==== TEXT FOR ANALYSIS
By Pat Bennett
Creative Collaboration between Communities
Published in Corrymeela Magazine (Vol 16:1) Easter 2016
https://www.corrymeela.org/cmsfiles/resources/magazine-archive/Easter2016.pdf
Iona Community Programmes Development Worker Pat Bennett reflects on the experience of being part of the Spirituality of Conflict (formerly ‘Conflictus’) project – a new collaborative enterprise between the Corrymeela and Iona Communities, the Church of Scotland’s Resourcing Worship Team, Place for Hope, the Coventry Reconciliation Project and the Irish School of Ecumenics.
As someone with longstanding connections to the Iona Community – as an Associate, Member, and now also as an employee – I’ve known about Corrymeela and its Community for many years. However last Summer’s Aperture festival was my first encounter with their incarnated reality, and the welcoming, generous hospitality of both place and people was such a delight that I promised myself a speedy return to explore and enjoy them further. So it was an added bonus to becoming part of the “Conflictus” group that its first two working retreats were held at Ballycastle! Those visits in January and February have confirmed and deepened my initial impressions and I am looking forward, in my role as the Iona Community’s Programme Development Worker, to further strengthening the links between our two communities, particularly through the work growing out of the Conflictus venture.
========
==== PROVIDED DATA
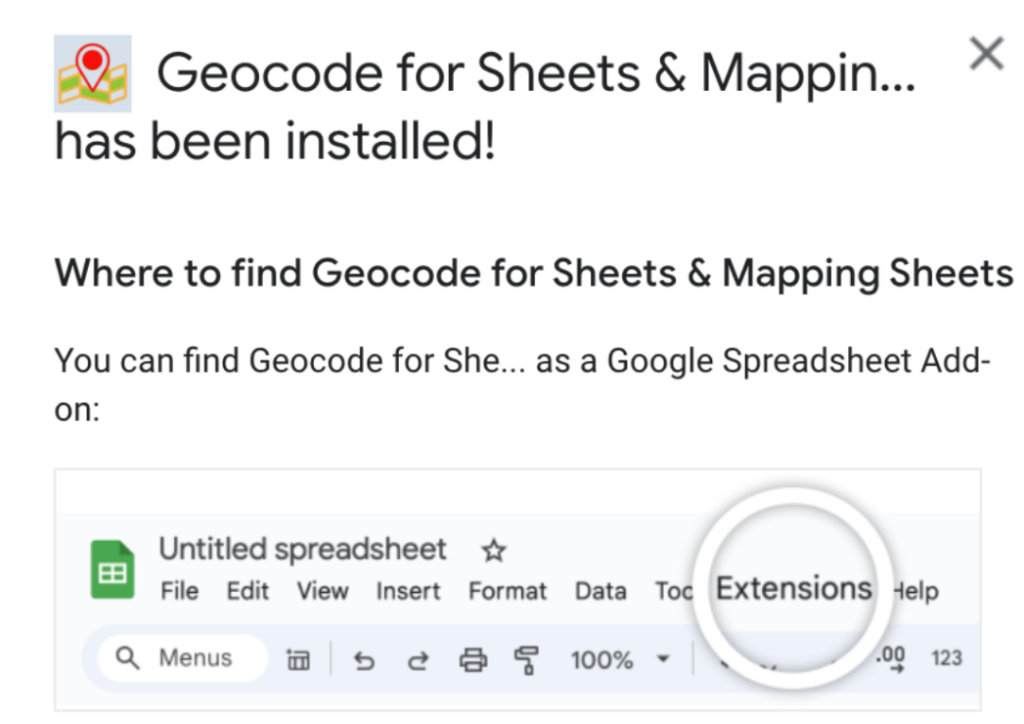
Task: Open the Format menu
Action: pyautogui.click(x=507, y=591)
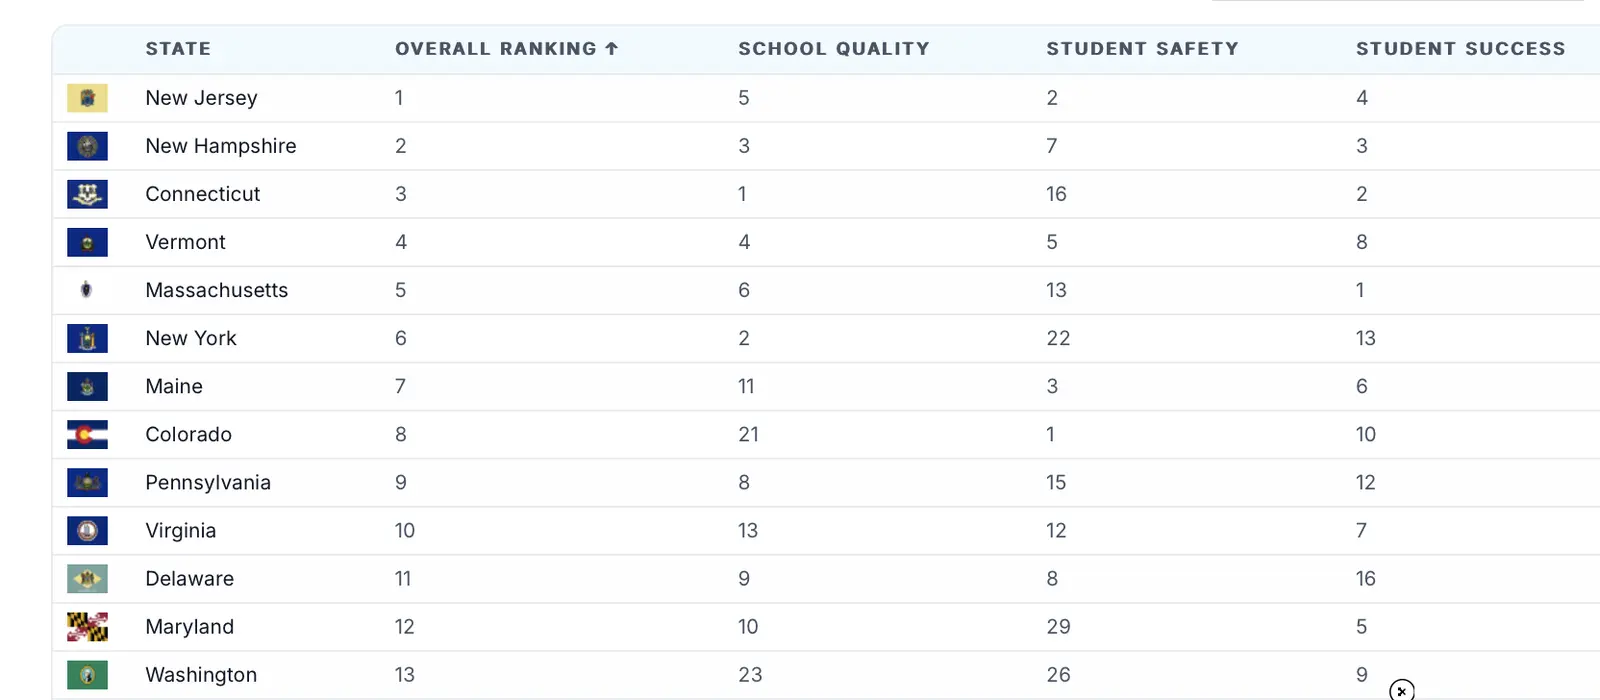Viewport: 1600px width, 700px height.
Task: Close the popup with the X button
Action: tap(1402, 690)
========
Print the portion of the article on creative collaboration between communities that lies between "As someone with" and "the Conflictus venture.", inclusive. The items are not required for any of this work.

As someone with longstanding connections to the Iona Community – as an Associate, Member, and now also as an employee – I’ve known about Corrymeela and its Community for many years. However last Summer’s Aperture festival was my first encounter with their incarnated reality, and the welcoming, generous hospitality of both place and people was such a delight that I promised myself a speedy return to explore and enjoy them further. So it was an added bonus to becoming part of the “Conflictus” group that its first two working retreats were held at Ballycastle! Those visits in January and February have confirmed and deepened my initial impressions and I am looking forward, in my role as the Iona Community’s Programme Development Worker, to further strengthening the links between our two communities, particularly through the work growing out of the Conflictus venture.